The blink reflex elicited by the electrical stimulation of the median nerve at the wrist [hand blink reflex (HBR)] is a subcortical, defensive response that is enhanced when the stimulated hand is inside the peripersonal space of the face. Such enhancement results from a tonic, top-down modulation of the excitability of the brainstem interneurons mediating the HBR. Here we aim to (1) characterize the somatotopical specificity of this top-down modulation and investigate its dependence on (2) cognitive expectations and (3) the presence of objects protecting the face, in healthy humans. Experiment 1 showed that the somatotopical specificity of the HBR enhancement is partially homosegmental, i.e., it is greater for the HBR elicited by the stimulation of the hand near the face compared with the other hand, always kept far from the face. Experiment 2 showed that the HBR is enhanced only when participants expect to receive stimuli on the hand close to the face and is thus strongly dependent on cognitive expectations. Experiment 3 showed that the HBR enhancement by hand–face proximity is suppressed when a thin wooden screen is placed between the participants' face and their hand. Thus, the screen reduces the extension of the defensive peripersonal space, so that the hand is never inside the peripersonal space of the face, even in the “near” condition. Together, these findings indicate a fine somatotopical and cognitive tuning of the excitability of brainstem circuits subserving the HBR, whose strength is adjusted depending on the context in a purposeful manner.

Introduction

Defensive reflexes are primitive and involuntary motor responses to potentially dangerous stimuli, mediated by fast, subcortical pathways. For example, the blink reflex (BR) is consistently elicited by the electrical stimulation of the trigeminal territory but also, although less frequently, by the intense electrical stimulation of the median nerve [hand blink reflex (HBR)] (Alvarez-Blanco et al., 2009; Sambo et al., 2012). The HBR has an onset latency of ∼45 ms and, similarly to the late R2 component of the trigemino-facial BR, is entirely mediated by subcortical circuits at brainstem level (Miwa et al., 1996; Valls-Solé et al., 1997; León et al., 2011).

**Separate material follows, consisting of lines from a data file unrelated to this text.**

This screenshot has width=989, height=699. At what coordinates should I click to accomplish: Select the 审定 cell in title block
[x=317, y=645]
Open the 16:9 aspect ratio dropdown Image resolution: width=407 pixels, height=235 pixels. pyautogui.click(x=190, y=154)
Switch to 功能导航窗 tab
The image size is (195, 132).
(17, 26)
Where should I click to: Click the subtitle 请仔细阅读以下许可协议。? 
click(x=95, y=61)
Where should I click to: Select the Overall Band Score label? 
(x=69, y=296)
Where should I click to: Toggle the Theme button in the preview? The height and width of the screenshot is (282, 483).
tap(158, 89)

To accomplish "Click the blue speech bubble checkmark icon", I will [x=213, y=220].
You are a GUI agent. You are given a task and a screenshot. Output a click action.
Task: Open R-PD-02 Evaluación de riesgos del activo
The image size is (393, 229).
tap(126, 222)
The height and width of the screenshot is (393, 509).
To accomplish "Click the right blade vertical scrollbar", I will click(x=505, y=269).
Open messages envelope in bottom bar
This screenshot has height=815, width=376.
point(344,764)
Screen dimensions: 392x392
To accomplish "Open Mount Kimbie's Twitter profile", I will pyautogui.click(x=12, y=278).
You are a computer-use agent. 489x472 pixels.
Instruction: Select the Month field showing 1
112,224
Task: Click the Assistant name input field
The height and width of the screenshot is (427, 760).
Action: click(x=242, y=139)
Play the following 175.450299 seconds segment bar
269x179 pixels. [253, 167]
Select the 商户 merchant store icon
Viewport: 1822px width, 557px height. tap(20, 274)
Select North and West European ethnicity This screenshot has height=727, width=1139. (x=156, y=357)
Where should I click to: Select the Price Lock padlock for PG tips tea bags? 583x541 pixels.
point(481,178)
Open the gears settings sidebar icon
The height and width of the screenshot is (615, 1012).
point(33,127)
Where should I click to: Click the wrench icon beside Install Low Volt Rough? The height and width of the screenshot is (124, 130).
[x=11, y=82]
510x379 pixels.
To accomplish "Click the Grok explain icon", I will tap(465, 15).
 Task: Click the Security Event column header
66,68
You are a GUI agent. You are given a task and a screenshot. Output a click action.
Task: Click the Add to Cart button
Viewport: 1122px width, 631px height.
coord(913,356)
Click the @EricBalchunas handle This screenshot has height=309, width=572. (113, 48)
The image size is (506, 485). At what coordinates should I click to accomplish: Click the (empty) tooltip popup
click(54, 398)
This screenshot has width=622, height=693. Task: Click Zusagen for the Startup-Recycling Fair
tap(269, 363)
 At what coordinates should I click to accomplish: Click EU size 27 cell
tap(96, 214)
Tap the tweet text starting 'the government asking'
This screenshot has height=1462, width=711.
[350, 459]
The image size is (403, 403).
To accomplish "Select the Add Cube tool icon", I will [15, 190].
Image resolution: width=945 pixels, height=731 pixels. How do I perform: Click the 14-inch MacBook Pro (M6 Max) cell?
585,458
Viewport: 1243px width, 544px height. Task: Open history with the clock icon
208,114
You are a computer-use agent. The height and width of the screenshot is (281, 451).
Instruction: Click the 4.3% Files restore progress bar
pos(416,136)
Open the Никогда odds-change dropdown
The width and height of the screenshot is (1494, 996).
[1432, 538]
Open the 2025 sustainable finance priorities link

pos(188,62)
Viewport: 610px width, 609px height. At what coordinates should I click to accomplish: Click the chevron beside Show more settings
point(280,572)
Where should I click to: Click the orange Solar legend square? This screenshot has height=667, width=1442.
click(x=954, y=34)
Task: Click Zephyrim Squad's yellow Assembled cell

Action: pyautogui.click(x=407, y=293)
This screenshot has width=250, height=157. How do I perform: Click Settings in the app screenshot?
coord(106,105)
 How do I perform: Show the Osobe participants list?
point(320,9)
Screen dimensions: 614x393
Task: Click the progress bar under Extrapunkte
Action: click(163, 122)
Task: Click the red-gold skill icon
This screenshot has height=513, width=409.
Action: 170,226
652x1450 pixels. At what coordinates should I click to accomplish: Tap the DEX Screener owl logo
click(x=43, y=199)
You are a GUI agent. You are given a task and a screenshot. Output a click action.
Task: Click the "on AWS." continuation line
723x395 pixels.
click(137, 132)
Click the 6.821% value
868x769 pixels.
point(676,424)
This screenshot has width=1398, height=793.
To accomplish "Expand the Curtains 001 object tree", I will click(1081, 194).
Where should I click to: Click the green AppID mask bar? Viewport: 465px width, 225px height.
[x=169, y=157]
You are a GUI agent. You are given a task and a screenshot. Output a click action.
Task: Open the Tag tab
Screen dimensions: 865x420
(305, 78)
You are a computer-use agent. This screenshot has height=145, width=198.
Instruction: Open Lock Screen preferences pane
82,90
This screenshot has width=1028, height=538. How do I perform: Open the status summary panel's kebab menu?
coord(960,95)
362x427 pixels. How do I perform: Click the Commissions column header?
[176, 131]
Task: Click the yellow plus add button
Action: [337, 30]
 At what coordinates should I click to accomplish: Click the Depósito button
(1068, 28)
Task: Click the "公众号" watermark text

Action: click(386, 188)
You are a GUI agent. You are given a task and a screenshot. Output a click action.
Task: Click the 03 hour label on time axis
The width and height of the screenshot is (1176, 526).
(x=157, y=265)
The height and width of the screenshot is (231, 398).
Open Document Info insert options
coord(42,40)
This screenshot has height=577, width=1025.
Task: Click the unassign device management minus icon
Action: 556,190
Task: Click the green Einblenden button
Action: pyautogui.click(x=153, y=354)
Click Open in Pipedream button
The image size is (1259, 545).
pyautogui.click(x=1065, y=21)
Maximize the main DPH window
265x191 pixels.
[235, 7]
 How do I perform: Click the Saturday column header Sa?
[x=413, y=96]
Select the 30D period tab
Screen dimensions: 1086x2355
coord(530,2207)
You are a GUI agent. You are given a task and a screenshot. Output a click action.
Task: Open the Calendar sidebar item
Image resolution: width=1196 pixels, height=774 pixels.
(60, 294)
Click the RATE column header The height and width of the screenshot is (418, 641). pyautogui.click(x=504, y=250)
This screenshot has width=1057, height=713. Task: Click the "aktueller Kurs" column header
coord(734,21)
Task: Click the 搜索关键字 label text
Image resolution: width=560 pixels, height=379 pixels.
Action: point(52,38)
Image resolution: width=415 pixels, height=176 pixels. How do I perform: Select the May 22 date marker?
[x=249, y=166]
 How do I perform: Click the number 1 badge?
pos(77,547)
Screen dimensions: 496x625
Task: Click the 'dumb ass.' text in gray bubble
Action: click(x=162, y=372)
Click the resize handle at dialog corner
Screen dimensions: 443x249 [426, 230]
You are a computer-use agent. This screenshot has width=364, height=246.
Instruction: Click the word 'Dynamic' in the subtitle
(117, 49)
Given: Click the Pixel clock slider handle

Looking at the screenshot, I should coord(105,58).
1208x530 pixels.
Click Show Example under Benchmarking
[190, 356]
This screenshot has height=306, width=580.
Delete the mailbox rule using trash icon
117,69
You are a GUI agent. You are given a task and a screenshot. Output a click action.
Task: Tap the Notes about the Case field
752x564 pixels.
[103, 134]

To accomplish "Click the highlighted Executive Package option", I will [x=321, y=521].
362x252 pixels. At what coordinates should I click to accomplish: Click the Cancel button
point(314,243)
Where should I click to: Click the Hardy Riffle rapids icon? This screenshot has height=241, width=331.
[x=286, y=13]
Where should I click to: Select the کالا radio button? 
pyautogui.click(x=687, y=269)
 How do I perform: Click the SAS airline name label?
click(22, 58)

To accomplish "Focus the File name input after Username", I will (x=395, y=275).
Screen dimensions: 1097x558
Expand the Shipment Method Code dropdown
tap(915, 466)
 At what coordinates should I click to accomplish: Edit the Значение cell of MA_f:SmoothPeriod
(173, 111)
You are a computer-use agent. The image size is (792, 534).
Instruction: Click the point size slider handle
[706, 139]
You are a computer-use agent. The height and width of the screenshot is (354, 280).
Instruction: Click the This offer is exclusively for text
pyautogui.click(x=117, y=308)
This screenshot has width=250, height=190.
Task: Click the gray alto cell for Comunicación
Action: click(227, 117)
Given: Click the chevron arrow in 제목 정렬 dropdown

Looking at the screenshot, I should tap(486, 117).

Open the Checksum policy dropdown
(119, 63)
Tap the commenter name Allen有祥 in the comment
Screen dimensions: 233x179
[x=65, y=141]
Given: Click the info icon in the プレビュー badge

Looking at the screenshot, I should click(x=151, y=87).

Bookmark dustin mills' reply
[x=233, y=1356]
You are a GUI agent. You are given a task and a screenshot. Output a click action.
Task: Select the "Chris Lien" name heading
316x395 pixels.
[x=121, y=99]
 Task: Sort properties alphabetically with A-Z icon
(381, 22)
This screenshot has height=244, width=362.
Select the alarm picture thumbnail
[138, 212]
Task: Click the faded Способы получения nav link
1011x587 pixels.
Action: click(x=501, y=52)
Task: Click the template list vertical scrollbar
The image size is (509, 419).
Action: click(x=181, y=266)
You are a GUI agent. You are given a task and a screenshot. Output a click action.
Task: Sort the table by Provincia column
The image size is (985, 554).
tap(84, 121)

We demonstrated that the HBR is modulated by the proximity of the stimulated hand to the face, being dramatically increased when the hand is inside the peripersonal space surrounding the face (Sambo et al., 2012). This effect results from a tonic, top-down modulation of the brainstem circuits mediating the HBR. We proposed that such modulation is exerted by associative cortical areas (such as the premotor cortex and the ventral intraparietal area) involved in representing the peripersonal space and mapping the location of somatosensory stimuli into an external frame of reference. Such areas would preactivate the brainstem HBR circuits when the stimulated hand is located within the peripersonal space of the face. Importantly, this increased excitability is specific for the brainstem interneurons mediating the HBR but not for those mediating the BR elicited by trigeminal stimulation or for the facial motoneurons innervating the orbicularis oculi (i.e., it is heterosegmentally specific) (Sambo et al., 2012). Here we addressed the following three questions.

First, is such cortical modulation specific for the HBR elicited by the stimulation of the hand located inside the peripersonal space of the face (i.e., is it homosegmentally specific?), or could it be observed also in the response elicited by the stimulation of the hand contralateral to the one near the face? We hypothesized that, because of the defensive function of the HBR, its top-down modulation by hand position (Sambo et al., 2012) is homosegmentally specific, that is, the cortex would preferably enhance the excitability of the circuits mediating the HBR elicited by the stimulation of the hand placed inside the peripersonal space of the face.

Second, is the strength of the cortical modulation of the excitability of the HBR circuits affected by the participants' expectations about whether or not the hand placed inside the facial peripersonal space could be stimulated? We hypothesized that the top-down modulation of the HBR circuits would be dependent on cognitive expectations, being more effective when participants have higher expectations that the hand inside the peripersonal space of the face will be stimulated.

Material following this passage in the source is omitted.